Collected data:
━━━━━━━━━━━━━━━━━━━━━━━━━━━━━━

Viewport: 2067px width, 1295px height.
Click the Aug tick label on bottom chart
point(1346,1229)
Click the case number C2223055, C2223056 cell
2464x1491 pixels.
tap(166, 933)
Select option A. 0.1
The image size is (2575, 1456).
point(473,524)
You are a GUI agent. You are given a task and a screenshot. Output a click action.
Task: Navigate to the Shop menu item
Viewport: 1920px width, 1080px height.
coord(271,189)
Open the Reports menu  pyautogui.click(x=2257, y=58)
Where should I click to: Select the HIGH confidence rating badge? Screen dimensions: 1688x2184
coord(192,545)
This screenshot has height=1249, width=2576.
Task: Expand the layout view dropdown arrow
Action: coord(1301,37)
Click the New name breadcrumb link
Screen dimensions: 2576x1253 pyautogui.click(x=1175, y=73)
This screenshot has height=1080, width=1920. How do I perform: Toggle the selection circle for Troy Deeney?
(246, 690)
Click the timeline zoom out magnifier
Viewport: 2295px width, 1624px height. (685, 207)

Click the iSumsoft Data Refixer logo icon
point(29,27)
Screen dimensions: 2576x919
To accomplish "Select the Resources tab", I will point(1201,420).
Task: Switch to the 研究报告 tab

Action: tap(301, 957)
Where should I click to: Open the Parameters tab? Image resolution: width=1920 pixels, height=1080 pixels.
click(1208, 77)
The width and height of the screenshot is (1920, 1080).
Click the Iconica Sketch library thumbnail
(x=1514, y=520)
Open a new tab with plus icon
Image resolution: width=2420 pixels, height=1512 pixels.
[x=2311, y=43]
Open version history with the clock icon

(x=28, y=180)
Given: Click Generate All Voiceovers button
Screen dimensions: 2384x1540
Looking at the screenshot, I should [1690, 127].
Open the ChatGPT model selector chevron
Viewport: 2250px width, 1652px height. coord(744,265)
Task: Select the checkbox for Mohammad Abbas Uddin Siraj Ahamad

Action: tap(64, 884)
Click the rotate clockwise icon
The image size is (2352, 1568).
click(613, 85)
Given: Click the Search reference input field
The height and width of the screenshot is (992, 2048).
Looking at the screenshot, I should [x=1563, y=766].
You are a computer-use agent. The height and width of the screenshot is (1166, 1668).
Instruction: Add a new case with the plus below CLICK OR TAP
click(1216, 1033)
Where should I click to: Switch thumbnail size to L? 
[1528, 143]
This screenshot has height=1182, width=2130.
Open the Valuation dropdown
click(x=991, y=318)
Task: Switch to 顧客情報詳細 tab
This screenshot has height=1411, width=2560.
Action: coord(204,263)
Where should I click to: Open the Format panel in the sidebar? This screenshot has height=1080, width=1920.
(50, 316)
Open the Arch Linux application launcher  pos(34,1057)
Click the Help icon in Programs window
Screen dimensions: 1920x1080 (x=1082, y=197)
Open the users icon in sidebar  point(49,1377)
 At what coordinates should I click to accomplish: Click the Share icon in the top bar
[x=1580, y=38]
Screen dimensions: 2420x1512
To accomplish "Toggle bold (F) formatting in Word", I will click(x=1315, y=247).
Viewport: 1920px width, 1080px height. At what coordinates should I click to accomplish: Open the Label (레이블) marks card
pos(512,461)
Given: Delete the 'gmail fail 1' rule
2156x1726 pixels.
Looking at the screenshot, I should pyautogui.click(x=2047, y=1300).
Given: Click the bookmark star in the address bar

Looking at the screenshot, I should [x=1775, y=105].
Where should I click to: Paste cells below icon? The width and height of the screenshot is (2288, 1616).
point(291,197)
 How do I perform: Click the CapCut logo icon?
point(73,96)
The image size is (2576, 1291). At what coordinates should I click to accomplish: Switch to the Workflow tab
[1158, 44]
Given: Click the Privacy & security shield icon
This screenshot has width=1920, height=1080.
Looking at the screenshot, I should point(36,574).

━━━━━━━━━━━━━━━━━━━━━━━━━━━━━━

• **Problem description**
In full and without alteration, transcribe the entries above.

• **Exercise result**
Viewport: 2067px width, 1295px height.
Click the Aug tick label on bottom chart
point(1346,1229)
Click the case number C2223055, C2223056 cell
2464x1491 pixels.
tap(166, 933)
Select option A. 0.1
The image size is (2575, 1456).
point(473,524)
You are a GUI agent. You are given a task and a screenshot. Output a click action.
Task: Navigate to the Shop menu item
Viewport: 1920px width, 1080px height.
coord(271,189)
Open the Reports menu  pyautogui.click(x=2257, y=58)
Where should I click to: Select the HIGH confidence rating badge? Screen dimensions: 1688x2184
coord(192,545)
This screenshot has height=1249, width=2576.
Task: Expand the layout view dropdown arrow
Action: coord(1301,37)
Click the New name breadcrumb link
Screen dimensions: 2576x1253 pyautogui.click(x=1175, y=73)
This screenshot has height=1080, width=1920. How do I perform: Toggle the selection circle for Troy Deeney?
(246, 690)
Click the timeline zoom out magnifier
Viewport: 2295px width, 1624px height. (685, 207)

Click the iSumsoft Data Refixer logo icon
point(29,27)
Screen dimensions: 2576x919
To accomplish "Select the Resources tab", I will point(1201,420).
Task: Switch to the 研究报告 tab

Action: tap(301, 957)
Where should I click to: Open the Parameters tab? Image resolution: width=1920 pixels, height=1080 pixels.
click(1208, 77)
The width and height of the screenshot is (1920, 1080).
Click the Iconica Sketch library thumbnail
(x=1514, y=520)
Open a new tab with plus icon
Image resolution: width=2420 pixels, height=1512 pixels.
[x=2311, y=43]
Open version history with the clock icon

(x=28, y=180)
Given: Click Generate All Voiceovers button
Screen dimensions: 2384x1540
Looking at the screenshot, I should [1690, 127].
Open the ChatGPT model selector chevron
Viewport: 2250px width, 1652px height. coord(744,265)
Task: Select the checkbox for Mohammad Abbas Uddin Siraj Ahamad

Action: tap(64, 884)
Click the rotate clockwise icon
The image size is (2352, 1568).
click(613, 85)
Given: Click the Search reference input field
The height and width of the screenshot is (992, 2048).
Looking at the screenshot, I should [x=1563, y=766].
You are a computer-use agent. The height and width of the screenshot is (1166, 1668).
Instruction: Add a new case with the plus below CLICK OR TAP
click(1216, 1033)
Where should I click to: Switch thumbnail size to L? 
[1528, 143]
This screenshot has height=1182, width=2130.
Open the Valuation dropdown
click(x=991, y=318)
Task: Switch to 顧客情報詳細 tab
This screenshot has height=1411, width=2560.
Action: coord(204,263)
Where should I click to: Open the Format panel in the sidebar? This screenshot has height=1080, width=1920.
(50, 316)
Open the Arch Linux application launcher  pos(34,1057)
Click the Help icon in Programs window
Screen dimensions: 1920x1080 (x=1082, y=197)
Open the users icon in sidebar  point(49,1377)
 At what coordinates should I click to accomplish: Click the Share icon in the top bar
[x=1580, y=38]
Screen dimensions: 2420x1512
To accomplish "Toggle bold (F) formatting in Word", I will click(x=1315, y=247).
Viewport: 1920px width, 1080px height. At what coordinates should I click to accomplish: Open the Label (레이블) marks card
pos(512,461)
Given: Delete the 'gmail fail 1' rule
2156x1726 pixels.
Looking at the screenshot, I should pyautogui.click(x=2047, y=1300).
Given: Click the bookmark star in the address bar

Looking at the screenshot, I should [x=1775, y=105].
Where should I click to: Paste cells below icon? The width and height of the screenshot is (2288, 1616).
point(291,197)
 How do I perform: Click the CapCut logo icon?
point(73,96)
The image size is (2576, 1291). At what coordinates should I click to accomplish: Switch to the Workflow tab
[1158, 44]
Given: Click the Privacy & security shield icon
This screenshot has width=1920, height=1080.
Looking at the screenshot, I should point(36,574).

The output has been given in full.